Practically, passing Level 3 will demand better artefact detection, stronger camera integrity checks, and careful handling of edge cases.

Staying compliant with Regula’s ID verification solutions

With legal frameworks getting more and more complex, it’s critical to have an identity verification tool that is not only powerful, but also compliant with all relevant laws. 

For example, solutions like Regula Document Reader SDK and Regula Face SDK are certified by many industry leading organizations and have been successfully deployed in many strict regulatory environments.

Regula Document Reader SDK is a robust solution for ID document verification, backed by the biggest template database in the world, with 15,000+ documents from 254 countries and territories.

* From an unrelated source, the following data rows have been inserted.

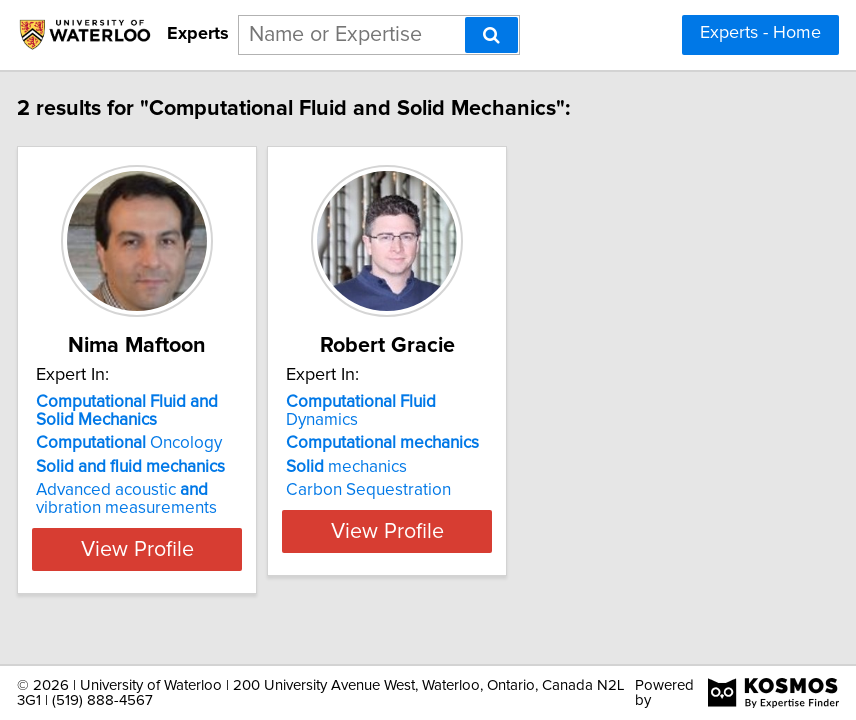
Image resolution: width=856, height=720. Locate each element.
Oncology (165, 443)
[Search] (491, 35)
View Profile (173, 549)
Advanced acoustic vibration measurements (162, 499)
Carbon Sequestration (404, 490)
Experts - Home (760, 33)
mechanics (382, 467)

With Regula Document Reader SDK, you will be able to:

  • Authenticate thousands of ID documents from all over the world.

  • Read machine-readable zones (MRZs) and barcodes.

  • Read and authenticate RFID chips in line with ICAO Doc 9303 standards. 

  • Verify digital signatures embedded in barcodes (Visible Digital Seals, VDS) as defined by ICAO.

  • Check document liveness by verifying dynamic security features, including holograms and optically variable ink (OVI).

  • And more.

Meanwhile, Regula Face SDK conducts instant facial recognition with liveness with both passive and active detection, and prevents fraudulent presentation attacks such as the use of static face images, printed photos, video replays, video injections, or masks.